Early Childhood and Neuroscience is a practical guide to understanding the complex and challenging subject of neuroscience and its use (and misapplication) in early childhood policy and practice.
The author begins by introducing the definition and history of neuroscience. The reader is then led through structured chapters discussing questions such as: Why should practitioners know about neuroscience? How can neuroscience help practitioners better provide for babies and children? and Is it relevant? Topics covered include the nature vs. nurture debate through the lens of neuroscience, epigenetics, the first 1001 days and a discussion on just how critical the first three years of life are to healthy brain development. The book provides a balanced overview of the debates by weaving discussion on the opportunities of using neuroscience in early childhood practice with examination of the limitations and ethical implications throughout the chapters. This enables students to inform their own opinions about the discipline and its use in their future practice.

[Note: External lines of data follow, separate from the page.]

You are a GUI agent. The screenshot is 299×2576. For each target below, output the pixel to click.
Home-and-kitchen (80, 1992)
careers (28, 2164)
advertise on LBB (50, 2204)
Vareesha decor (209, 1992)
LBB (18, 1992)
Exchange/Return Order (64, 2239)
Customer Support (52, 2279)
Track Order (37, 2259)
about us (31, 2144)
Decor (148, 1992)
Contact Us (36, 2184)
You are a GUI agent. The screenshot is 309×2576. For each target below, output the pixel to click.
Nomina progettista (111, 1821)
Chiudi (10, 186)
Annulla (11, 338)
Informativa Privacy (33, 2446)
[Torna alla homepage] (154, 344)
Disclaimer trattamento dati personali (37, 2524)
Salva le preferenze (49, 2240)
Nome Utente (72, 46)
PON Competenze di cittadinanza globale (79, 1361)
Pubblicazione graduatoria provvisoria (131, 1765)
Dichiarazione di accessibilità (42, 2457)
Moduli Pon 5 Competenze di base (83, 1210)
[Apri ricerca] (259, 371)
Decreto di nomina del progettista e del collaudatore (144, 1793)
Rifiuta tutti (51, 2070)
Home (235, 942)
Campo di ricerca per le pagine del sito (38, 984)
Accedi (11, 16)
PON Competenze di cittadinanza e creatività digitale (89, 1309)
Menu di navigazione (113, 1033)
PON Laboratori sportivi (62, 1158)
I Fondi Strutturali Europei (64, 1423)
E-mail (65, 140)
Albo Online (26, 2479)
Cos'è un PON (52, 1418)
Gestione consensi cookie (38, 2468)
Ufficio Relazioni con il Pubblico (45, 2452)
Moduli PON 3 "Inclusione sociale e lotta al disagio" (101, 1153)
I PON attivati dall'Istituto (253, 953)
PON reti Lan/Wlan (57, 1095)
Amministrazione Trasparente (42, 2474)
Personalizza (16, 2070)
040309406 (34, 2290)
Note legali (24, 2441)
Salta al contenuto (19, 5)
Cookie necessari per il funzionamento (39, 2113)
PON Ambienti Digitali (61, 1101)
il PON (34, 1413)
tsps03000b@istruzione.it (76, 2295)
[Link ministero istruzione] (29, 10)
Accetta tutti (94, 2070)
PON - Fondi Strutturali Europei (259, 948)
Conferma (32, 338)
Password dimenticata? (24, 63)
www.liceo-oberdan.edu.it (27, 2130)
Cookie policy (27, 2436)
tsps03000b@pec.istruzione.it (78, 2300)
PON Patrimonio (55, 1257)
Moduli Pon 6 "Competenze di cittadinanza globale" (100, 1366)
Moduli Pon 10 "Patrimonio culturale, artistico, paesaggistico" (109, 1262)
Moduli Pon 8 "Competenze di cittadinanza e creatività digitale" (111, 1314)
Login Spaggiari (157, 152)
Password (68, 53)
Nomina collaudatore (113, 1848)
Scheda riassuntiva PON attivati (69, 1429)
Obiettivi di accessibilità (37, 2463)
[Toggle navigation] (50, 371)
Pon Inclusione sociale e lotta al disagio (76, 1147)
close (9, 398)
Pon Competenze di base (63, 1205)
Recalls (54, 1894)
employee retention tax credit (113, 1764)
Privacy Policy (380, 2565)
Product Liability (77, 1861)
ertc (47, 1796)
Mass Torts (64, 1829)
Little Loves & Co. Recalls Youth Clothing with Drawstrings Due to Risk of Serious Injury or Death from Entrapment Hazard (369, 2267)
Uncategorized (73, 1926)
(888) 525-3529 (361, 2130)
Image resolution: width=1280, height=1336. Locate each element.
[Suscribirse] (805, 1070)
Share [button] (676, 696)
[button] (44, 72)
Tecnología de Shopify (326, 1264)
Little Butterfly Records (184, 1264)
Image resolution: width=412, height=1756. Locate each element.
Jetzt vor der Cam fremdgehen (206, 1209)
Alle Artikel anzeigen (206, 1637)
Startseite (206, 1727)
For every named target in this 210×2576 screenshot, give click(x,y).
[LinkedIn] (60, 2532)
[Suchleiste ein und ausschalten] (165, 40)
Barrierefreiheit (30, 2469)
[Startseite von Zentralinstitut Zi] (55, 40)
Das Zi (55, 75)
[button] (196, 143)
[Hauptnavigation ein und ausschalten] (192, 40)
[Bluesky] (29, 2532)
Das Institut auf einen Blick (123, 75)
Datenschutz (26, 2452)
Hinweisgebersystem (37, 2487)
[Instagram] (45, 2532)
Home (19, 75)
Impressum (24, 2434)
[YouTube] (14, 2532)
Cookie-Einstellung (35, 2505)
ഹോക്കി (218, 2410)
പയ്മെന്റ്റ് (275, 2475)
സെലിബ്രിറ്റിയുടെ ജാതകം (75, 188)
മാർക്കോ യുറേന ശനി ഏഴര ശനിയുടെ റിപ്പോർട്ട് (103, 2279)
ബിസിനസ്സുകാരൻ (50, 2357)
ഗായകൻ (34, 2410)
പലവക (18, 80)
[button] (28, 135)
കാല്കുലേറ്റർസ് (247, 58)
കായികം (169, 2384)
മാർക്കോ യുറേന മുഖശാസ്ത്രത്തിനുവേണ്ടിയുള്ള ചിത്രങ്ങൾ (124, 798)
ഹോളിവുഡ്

Clear explanations of the main terms and theories are complemented with illustrative case studies of cutting-edge research from around the world, a glossary of key terms and suggestions for further reading. Reflective discussion questions give students the chance to apply their theoretical knowledge to real-world contexts. These features encourage and support independent critical thinking, helping students to reflect on, evaluate and analyse a range of ideas, research findings and applications for their own future
early childhood practice.
Early Childhood and Neuroscience is essential reading for lecturers, undergraduate and postgraduate students in the field as well as for the new practitioner.